Various domains present the challenges of responding to stimuli in a specific manner, with the desired sensitivity or functionality, and only when required. Stimuli-responsive systems that are appropriately designed can effectively meet these challenges. Here, we introduce nanoreactors that encapsulate photosensitizer-protein conjugates in polymer vesicles as a source of "on demand" reactive oxygen species. Vesicles made of poly(2-methyloxazoline)-poly(dimethylsiloxane)-poly(2-methyloxazoline) successfully encapsulated the photosensitizer Rose Bengal-bovine serum albumin conjugate (RB-BSA) during a self-assembly process, as demonstrated by UV-Vis spectroscopy. A combination of light scattering and transmission electron microscopy indicated that the nanoreactors are stable over time. They serve a dual role: protecting the photosensitizer in the inner cavity and producing in situ reactive oxygen species (ROS) upon irradiation with appropriate electromagnetic radiation. Illumination with appropriate wavelength light allows us to switch on/off and to control the production of ROS. Because of the oxygen-permeable nature of the polymer membrane of vesicles, ROS escape into the environment around vesicles, as established by electron paramagnetic resonance. The light-sensitive nanoreactor is taken up by HeLa cells in a Trojan horse fashion: it is nontoxic and, when irradiated with the appropriate laser light, produces ROS that induce cell death in a precise area corresponding to the irradiation zone.
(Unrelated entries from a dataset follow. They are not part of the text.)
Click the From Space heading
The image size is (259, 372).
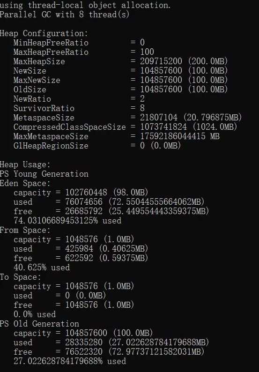(25, 230)
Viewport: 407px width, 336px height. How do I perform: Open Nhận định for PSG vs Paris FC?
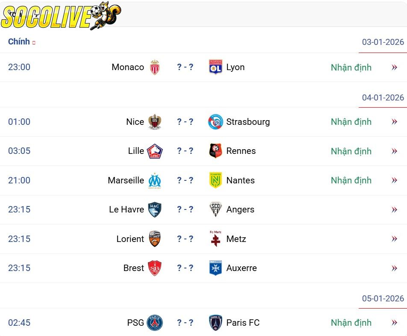(x=351, y=323)
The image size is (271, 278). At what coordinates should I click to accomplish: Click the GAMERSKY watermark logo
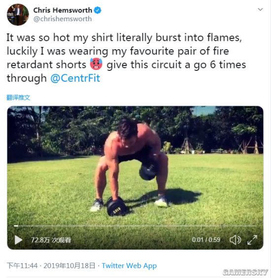[245, 272]
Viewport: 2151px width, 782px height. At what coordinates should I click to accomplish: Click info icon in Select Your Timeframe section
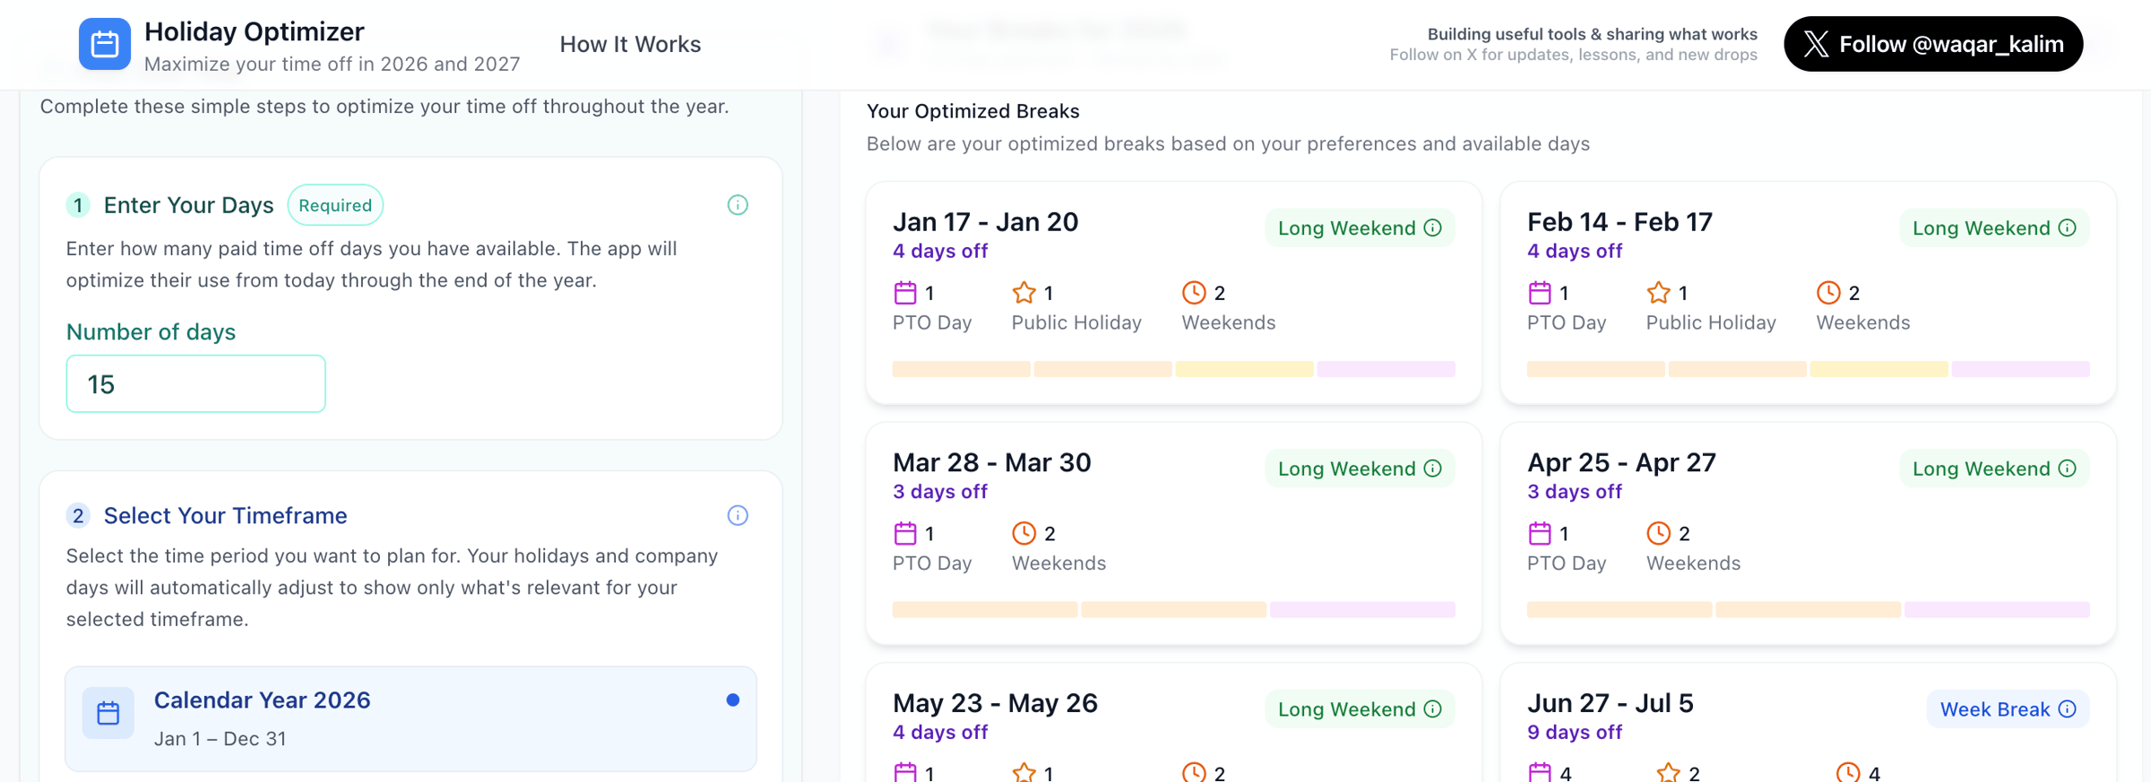pos(737,515)
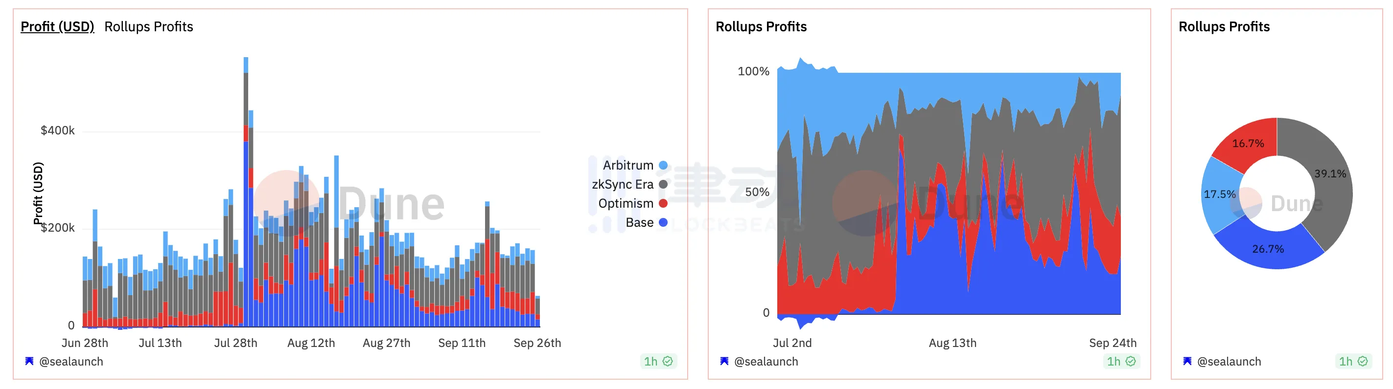Image resolution: width=1393 pixels, height=389 pixels.
Task: Click the sealaunch icon under area chart
Action: [724, 361]
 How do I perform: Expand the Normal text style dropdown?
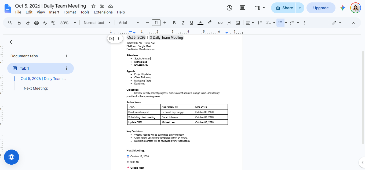click(x=97, y=23)
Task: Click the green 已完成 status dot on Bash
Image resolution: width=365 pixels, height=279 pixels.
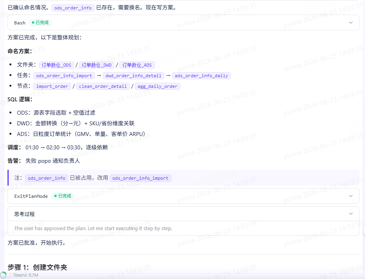Action: [x=33, y=22]
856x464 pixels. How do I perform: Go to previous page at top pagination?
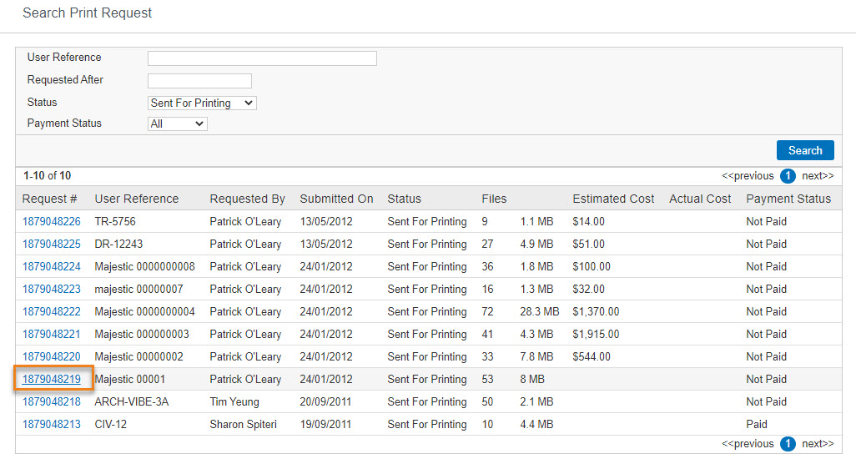(748, 176)
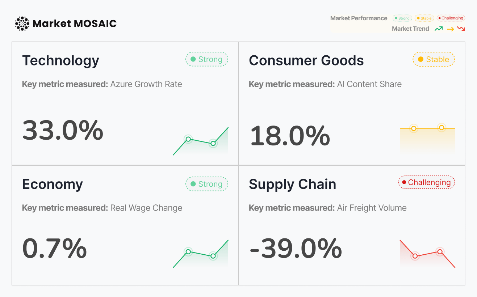477x297 pixels.
Task: Click the Stable badge on Consumer Goods card
Action: tap(434, 59)
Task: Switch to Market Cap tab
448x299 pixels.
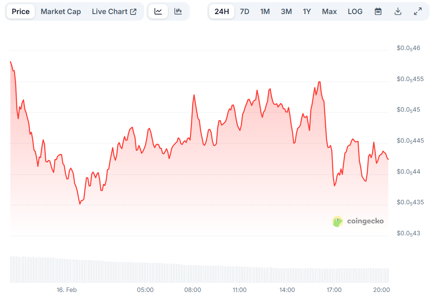Action: click(x=61, y=12)
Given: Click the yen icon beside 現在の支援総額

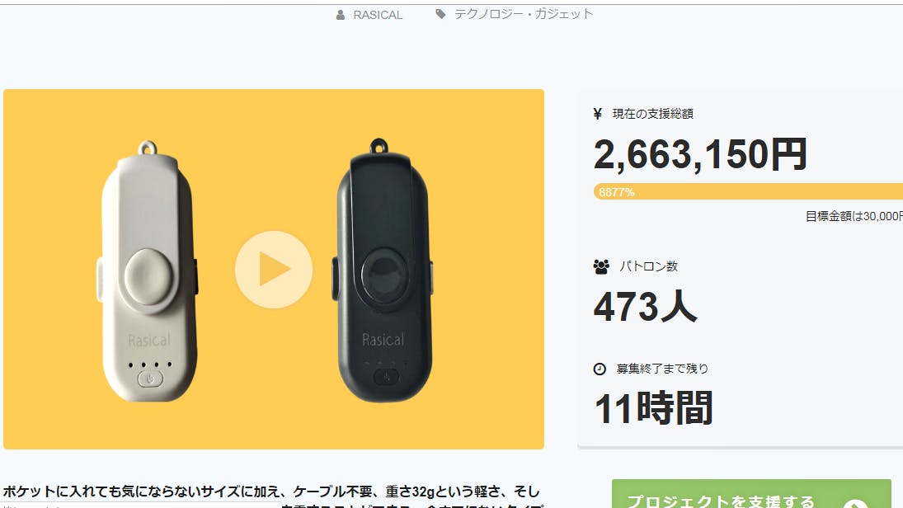Looking at the screenshot, I should [x=598, y=114].
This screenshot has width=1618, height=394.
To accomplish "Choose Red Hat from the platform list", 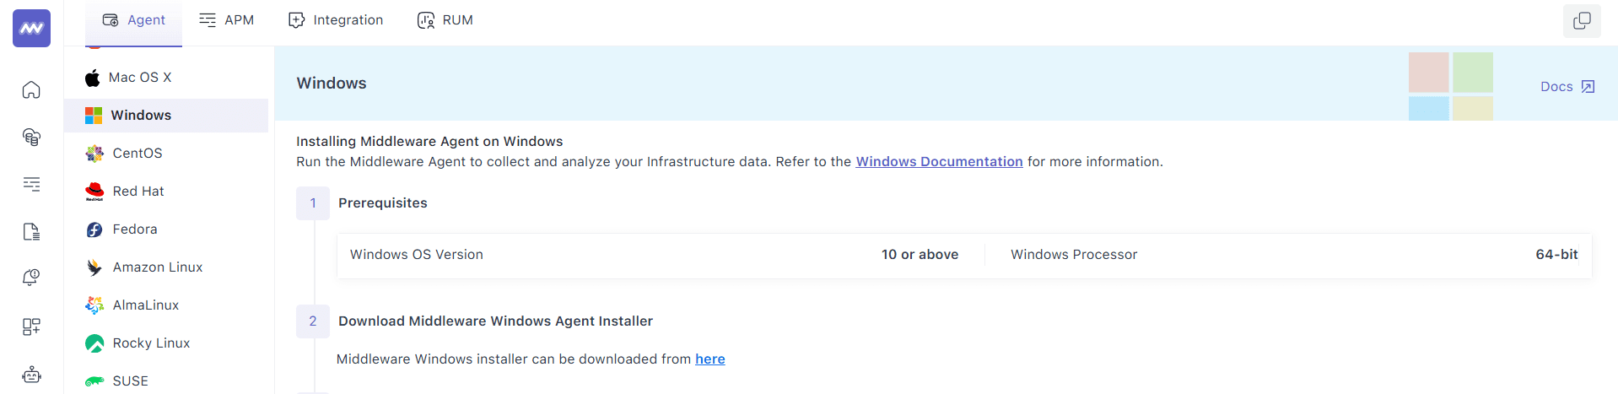I will click(138, 192).
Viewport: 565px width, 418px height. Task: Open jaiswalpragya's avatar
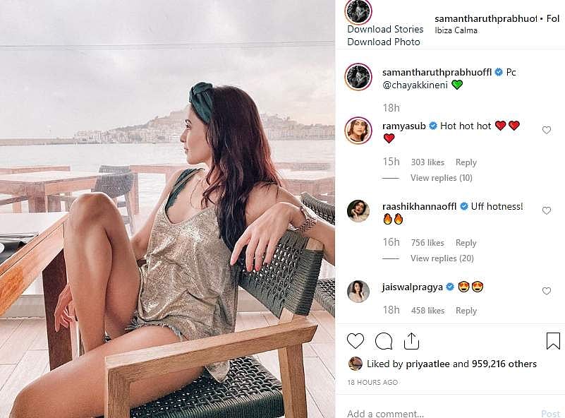[358, 291]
These nanoreactors can be used in theranostic approaches because they can be detected via the fluorescent photosensitizer signal and simultaneously produce ROS efficiently "on demand".

Polymeric nanocarriers and nanoreactors: a survey of possible therapeutic applications.

There is, today, great need for new systems and strategies for therapeutic applications that will lead to improvements in patient conditions and prognoses, especially in complex diseases such as neurodegenerative diseases and cancer. Recently, polymer nanocarriers have been developed to protect and transport active compounds to pathological sites more efficiently than free compounds in terms of stability, amount required, localization and efficacy. There are two strategies to deliver active compounds: conventional drug delivery systems based on transport and release of active compounds in biological compartments and nanoreactors that transport active compounds and permit them to act in situ, behaving like rudimentary artificial organelles. Here, we present both strategies with their advantages and limitations, and indicate how they can contribute to therapeutic improvement. We focus on presenting the design and development of polymer nanocarriers and nanoreactors as an essential stage of conceiving therapeutic approaches. The properties of the polymer carrier and its behavior under biological conditions dramatically influence the efficacy of the active compound, and thus of the treatment scheme. The key contributions that nanocarriers and nanoreactors could make include protecting active compounds from degradation in biological compartments other than those desired, and concentrating such compounds within their assemblage to allow for multiple deliveries in one single polymer assembly. To efficiently cope with the challenges of complex pathological conditions it is necessary to go one step beyond conventional drug delivery systems by designing and developing nanocarriers that mimic organelles, by combining various active molecules in a single carrier, and even by combining therapeutic agents along with agents for detection, as in a theragnostic approach.